News

GPT-5.2 launches with major benchmark gains; Oracle delays OpenAI data centers to 2028

Dec 12, 2025

Key Points

  • OpenAI's GPT-5.2 posts major benchmark gains on reasoning tasks, but the improvements hinge on maximum inference-time effort rather than model architecture alone, a standard practice across all labs that complicates performance comparisons.
  • Reasoning models now dominate hard abstract reasoning problems, jumping from 12% to 90% on ARC-AGI, but add computational latency that reshapes production cost-benefit calculations.
  • Oracle delays OpenAI data center completion from 2027 to 2028 citing supply chain constraints, affecting the $300 billion contract signed this summer.

Summary

OpenAI's GPT-5.2 achieves significant benchmark gains across reasoning tasks, but the gains depend heavily on computational effort rather than architectural innovation alone. GPT-5.2 thinking posts jumps on SWE-Bench, GPQA Diamond, Frontier Math, and AIME, winning nearly all benchmarks except advanced mathematics, where Gemini 3 Pro leads. OpenAI disclosed that its models ran with maximum available reasoning effort. Anthropic and Google use the same practice, making peak reasoning settings now standard across all labs, though the disclosure framing raised fairness questions about result presentation.

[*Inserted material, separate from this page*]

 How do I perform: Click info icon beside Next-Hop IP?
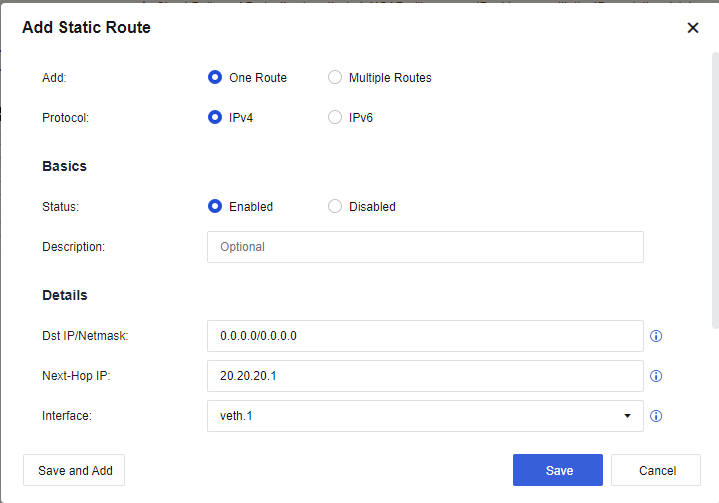pos(657,376)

Greg Brockman, OpenAI's president, called reasoning models systemically underrated. On ARC-AGI, a long-standing abstract reasoning test that humans solve easily but AI has struggled with for years, GPT-5.2 non-reasoning achieves only 12 percent while reasoning variants jump to 90 percent. That gap marks the current frontier: raw scale alone no longer moves performance on hard reasoning problems. Reasoning models add computational time during inference, a trade-off that reshapes how companies think about cost and latency in production systems.

Oracle pushed back completion dates for OpenAI data centers from 2027 to 2028, citing labor and material shortages. The delay affects a $300 billion contract signed this summer. Oracle stated that no delays apply to contractually required sites and all milestones remain on track, suggesting the pushed-back facilities are expansion projects beyond minimum obligations. The delays fit supply chain realities, though Oracle made no mention on an earnings call two days before the announcement, raising questions about how the company manages investor expectations around its AI infrastructure bet.